• AIM
Print each of the records below again, character for character, without altering anything.

-- start of RECORDS TO PROCESS --

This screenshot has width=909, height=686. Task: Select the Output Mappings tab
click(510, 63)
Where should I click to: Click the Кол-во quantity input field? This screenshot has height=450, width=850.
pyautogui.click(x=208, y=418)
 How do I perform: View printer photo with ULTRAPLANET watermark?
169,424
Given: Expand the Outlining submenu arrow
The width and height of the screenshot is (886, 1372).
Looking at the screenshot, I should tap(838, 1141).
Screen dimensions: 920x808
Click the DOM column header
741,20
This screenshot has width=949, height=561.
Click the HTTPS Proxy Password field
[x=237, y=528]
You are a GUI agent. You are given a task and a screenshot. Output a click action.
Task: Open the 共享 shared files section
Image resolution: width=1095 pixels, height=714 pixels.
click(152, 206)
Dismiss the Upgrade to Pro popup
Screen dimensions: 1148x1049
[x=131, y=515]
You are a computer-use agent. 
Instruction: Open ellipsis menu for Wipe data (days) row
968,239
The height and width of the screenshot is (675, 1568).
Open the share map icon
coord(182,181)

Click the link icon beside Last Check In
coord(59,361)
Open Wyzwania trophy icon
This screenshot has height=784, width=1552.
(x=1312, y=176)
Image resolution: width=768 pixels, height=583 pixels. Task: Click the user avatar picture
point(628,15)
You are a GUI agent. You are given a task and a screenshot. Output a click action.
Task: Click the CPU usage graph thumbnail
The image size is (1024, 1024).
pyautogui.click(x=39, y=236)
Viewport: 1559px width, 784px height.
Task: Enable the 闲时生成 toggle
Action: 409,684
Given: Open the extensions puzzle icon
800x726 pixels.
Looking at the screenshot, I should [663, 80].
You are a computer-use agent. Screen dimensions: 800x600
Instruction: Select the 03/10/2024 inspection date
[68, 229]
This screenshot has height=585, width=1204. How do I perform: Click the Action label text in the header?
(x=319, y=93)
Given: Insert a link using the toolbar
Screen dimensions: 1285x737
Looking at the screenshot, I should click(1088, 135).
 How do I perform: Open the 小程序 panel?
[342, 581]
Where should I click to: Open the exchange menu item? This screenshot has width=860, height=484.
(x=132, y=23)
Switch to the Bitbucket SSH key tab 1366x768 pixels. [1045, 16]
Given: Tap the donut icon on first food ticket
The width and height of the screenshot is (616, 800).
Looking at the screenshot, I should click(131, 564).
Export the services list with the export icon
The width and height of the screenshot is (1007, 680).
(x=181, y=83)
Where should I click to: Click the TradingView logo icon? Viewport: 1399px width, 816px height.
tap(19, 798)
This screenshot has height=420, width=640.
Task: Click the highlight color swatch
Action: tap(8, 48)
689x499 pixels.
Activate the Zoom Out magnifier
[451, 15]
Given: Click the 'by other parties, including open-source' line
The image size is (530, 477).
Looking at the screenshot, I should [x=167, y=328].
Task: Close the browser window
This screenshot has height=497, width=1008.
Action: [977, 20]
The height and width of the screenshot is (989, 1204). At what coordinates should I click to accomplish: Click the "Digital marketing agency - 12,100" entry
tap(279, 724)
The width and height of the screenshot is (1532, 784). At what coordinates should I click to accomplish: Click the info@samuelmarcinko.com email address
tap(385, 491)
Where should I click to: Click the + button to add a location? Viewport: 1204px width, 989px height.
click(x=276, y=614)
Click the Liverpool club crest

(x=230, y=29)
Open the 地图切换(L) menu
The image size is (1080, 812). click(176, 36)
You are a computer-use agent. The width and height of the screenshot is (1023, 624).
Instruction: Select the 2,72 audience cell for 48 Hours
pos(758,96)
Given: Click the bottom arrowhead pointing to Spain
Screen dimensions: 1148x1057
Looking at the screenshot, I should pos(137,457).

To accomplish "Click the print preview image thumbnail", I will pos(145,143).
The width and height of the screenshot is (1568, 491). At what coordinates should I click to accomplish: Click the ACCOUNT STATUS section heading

-- end of RECORDS TO PROCESS --

• TASK OUTPUT
This screenshot has width=909, height=686. Task: Select the Output Mappings tab
click(510, 63)
Where should I click to: Click the Кол-во quantity input field? This screenshot has height=450, width=850.
pyautogui.click(x=208, y=418)
 How do I perform: View printer photo with ULTRAPLANET watermark?
169,424
Given: Expand the Outlining submenu arrow
The width and height of the screenshot is (886, 1372).
Looking at the screenshot, I should tap(838, 1141).
Screen dimensions: 920x808
Click the DOM column header
741,20
This screenshot has width=949, height=561.
Click the HTTPS Proxy Password field
[x=237, y=528]
You are a GUI agent. You are given a task and a screenshot. Output a click action.
Task: Open the 共享 shared files section
Image resolution: width=1095 pixels, height=714 pixels.
click(152, 206)
Dismiss the Upgrade to Pro popup
Screen dimensions: 1148x1049
[x=131, y=515]
You are a computer-use agent. 
Instruction: Open ellipsis menu for Wipe data (days) row
968,239
The height and width of the screenshot is (675, 1568).
Open the share map icon
coord(182,181)

Click the link icon beside Last Check In
coord(59,361)
Open Wyzwania trophy icon
This screenshot has height=784, width=1552.
(x=1312, y=176)
Image resolution: width=768 pixels, height=583 pixels. Task: Click the user avatar picture
point(628,15)
You are a GUI agent. You are given a task and a screenshot. Output a click action.
Task: Click the CPU usage graph thumbnail
The image size is (1024, 1024).
pyautogui.click(x=39, y=236)
Viewport: 1559px width, 784px height.
Task: Enable the 闲时生成 toggle
Action: 409,684
Given: Open the extensions puzzle icon
800x726 pixels.
Looking at the screenshot, I should [663, 80].
You are a computer-use agent. Screen dimensions: 800x600
Instruction: Select the 03/10/2024 inspection date
[68, 229]
This screenshot has height=585, width=1204. How do I perform: Click the Action label text in the header?
(x=319, y=93)
Given: Insert a link using the toolbar
Screen dimensions: 1285x737
Looking at the screenshot, I should click(1088, 135).
 How do I perform: Open the 小程序 panel?
[342, 581]
Where should I click to: Open the exchange menu item? This screenshot has width=860, height=484.
(x=132, y=23)
Switch to the Bitbucket SSH key tab 1366x768 pixels. [1045, 16]
Given: Tap the donut icon on first food ticket
The width and height of the screenshot is (616, 800).
Looking at the screenshot, I should click(131, 564).
Export the services list with the export icon
The width and height of the screenshot is (1007, 680).
(x=181, y=83)
Where should I click to: Click the TradingView logo icon? Viewport: 1399px width, 816px height.
tap(19, 798)
This screenshot has height=420, width=640.
Task: Click the highlight color swatch
Action: tap(8, 48)
689x499 pixels.
Activate the Zoom Out magnifier
[451, 15]
Given: Click the 'by other parties, including open-source' line
The image size is (530, 477).
Looking at the screenshot, I should [x=167, y=328].
Task: Close the browser window
This screenshot has height=497, width=1008.
Action: [977, 20]
The height and width of the screenshot is (989, 1204). At what coordinates should I click to accomplish: Click the "Digital marketing agency - 12,100" entry
tap(279, 724)
The width and height of the screenshot is (1532, 784). At what coordinates should I click to accomplish: Click the info@samuelmarcinko.com email address
tap(385, 491)
Where should I click to: Click the + button to add a location? Viewport: 1204px width, 989px height.
click(x=276, y=614)
Click the Liverpool club crest

(x=230, y=29)
Open the 地图切换(L) menu
The image size is (1080, 812). click(176, 36)
You are a computer-use agent. The width and height of the screenshot is (1023, 624).
Instruction: Select the 2,72 audience cell for 48 Hours
pos(758,96)
Given: Click the bottom arrowhead pointing to Spain
Screen dimensions: 1148x1057
Looking at the screenshot, I should pos(137,457).

To accomplish "Click the print preview image thumbnail", I will pos(145,143).
The width and height of the screenshot is (1568, 491). At what coordinates should I click to accomplish: Click the ACCOUNT STATUS section heading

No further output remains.